For those individuals who have trouble downloading the vaccine certificate online because they are not technologically proficient, one can ask a friend or a relative to print the certificate for them. The certificate must then be held on one’s person and, if lost, can easily be printed again.
Concerning children traveling abroad, Fearne said adolescents between the ages of 12-15 will be able to travel with a vaccine certificate once they have received their vaccination. For certain cases, adolescents in this age bracket will be able to have their vaccination brought forward, if their case is approved by the health authorities.
Children under the age of five do not need to take a test to travel abroad.

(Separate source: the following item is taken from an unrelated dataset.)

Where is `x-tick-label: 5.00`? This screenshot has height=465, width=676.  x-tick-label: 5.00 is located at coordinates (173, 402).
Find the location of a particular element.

Children who have not been fully vaccinated must get a PCR test before returning to Malta, in order to avoid a spread in schools.

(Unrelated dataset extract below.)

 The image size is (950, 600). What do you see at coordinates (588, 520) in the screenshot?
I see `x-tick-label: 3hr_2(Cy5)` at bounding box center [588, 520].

No Indian variant cases are currently active in Malta, Fearne confirmed. He said that Malta has enough doses ordered for 2022 and 2023 in the case that booster doses are needed. In this way, Malta will be prepared in the eventuality that there is a spread in the community.
Abela said that while he is ready to give donations of the vaccines to other countries, he cannot disclose how many doses will be donated, as Malta needs to hold on to a “sufficient” number of doses in the instance that booster doses are needed and extra doses are needed to vaccinate children.
If a tourist does not provide a negative PCR test or a vaccine certificate before boarding a plane, they will be required to have a PCR test done against a fee of €140. The person will also be required to pay an accommodation fee to the residence in which they will quarantine in upon arrival in Malta. This will come into effect as of Tuesday.
Fearne said that health authorities are currently in contact with the Curia and representatives from the entertainment and culture sector to devise a plan for “controlled and limited” activities that one can access if they possess a vaccine certificate.
Spontaneous events, where attendance numbers cannot be controlled, will not be allowed. More information about these events will be announced in June, he confirmed.
The booster dose, Fearne said, will be introduced to Malta for two reasons: firstly, in order to boost immunity if it decreases over time; and secondly to combat any variants that the primary doses of the vaccine will not be able to treat.
Individuals who do not want to take the vaccine will be unable to attend the activities and events that will open up for individuals in possession of a vaccine certificate.
Those individuals who are unable to take the vaccine for medical reasons are encouraged to email [email protected] to explain their respective situations to the authorities. These cases will be viewed on an individual basis, in order to determine if one can benefit from the advantages that will be made available to those in possession of vaccine certificates.